_Exercise data_
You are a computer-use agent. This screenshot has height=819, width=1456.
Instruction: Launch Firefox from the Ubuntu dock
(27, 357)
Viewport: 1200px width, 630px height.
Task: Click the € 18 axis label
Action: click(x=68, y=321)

_Aim of the exercise_
Can you recast every line of the entries above as a Markdown table with the columns "No." and "Line", numbering each row and leaving out blank lines?

_Solution to the problem_
| No. | Line |
|---|---|
| 1 | You are a computer-use agent. This screenshot has height=819, width=1456. |
| 2 | Instruction: Launch Firefox from the Ubuntu dock |
| 3 | (27, 357) |
| 4 | Viewport: 1200px width, 630px height. |
| 5 | Task: Click the € 18 axis label |
| 6 | Action: click(x=68, y=321) |